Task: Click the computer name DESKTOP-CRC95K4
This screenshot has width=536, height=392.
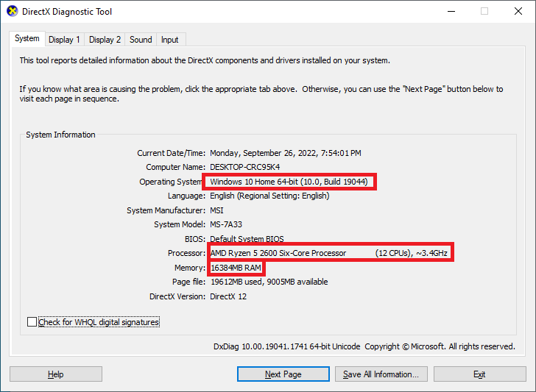Action: [x=246, y=167]
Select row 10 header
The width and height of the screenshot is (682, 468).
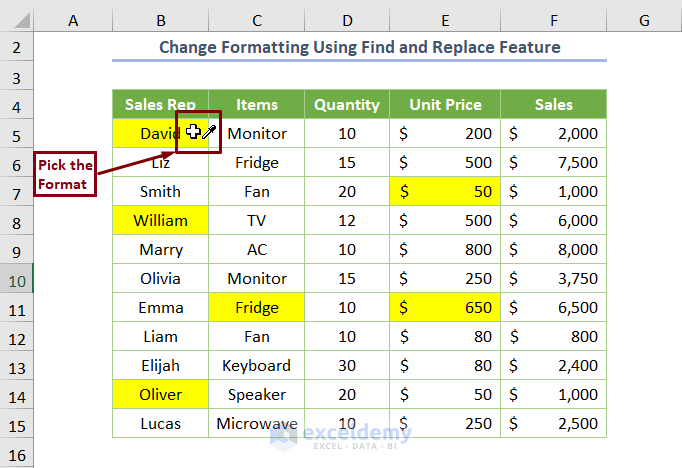point(19,279)
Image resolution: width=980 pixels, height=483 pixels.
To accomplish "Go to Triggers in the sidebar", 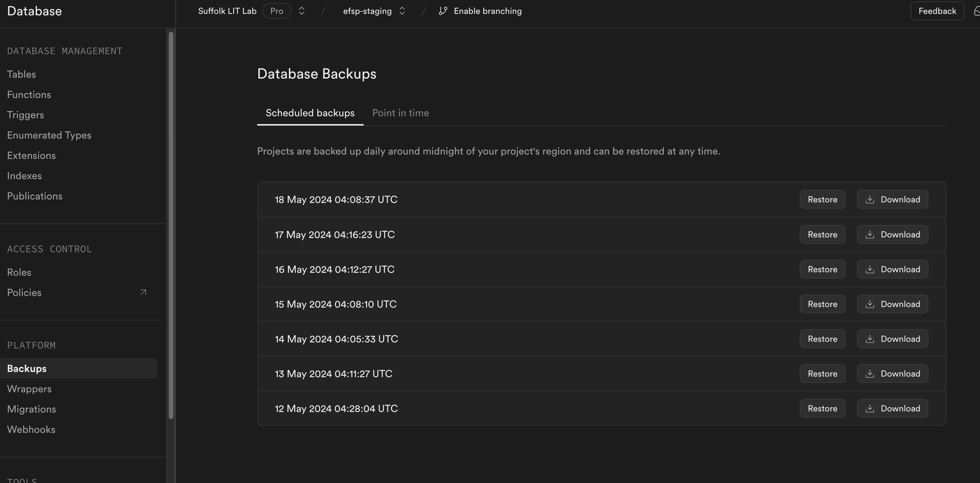I will 25,115.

########

Copy out the material from its first line through the line that contains "point(19,279)", swapping "screenshot" for "capture" and leaving everything else as it is. Omit the pictures from your copy.

• Solution to this exercise:
Task: Click the computer name DESKTOP-CRC95K4
This capture has width=536, height=392.
Action: [x=246, y=167]
Select row 10 header
The width and height of the capture is (682, 468).
point(19,279)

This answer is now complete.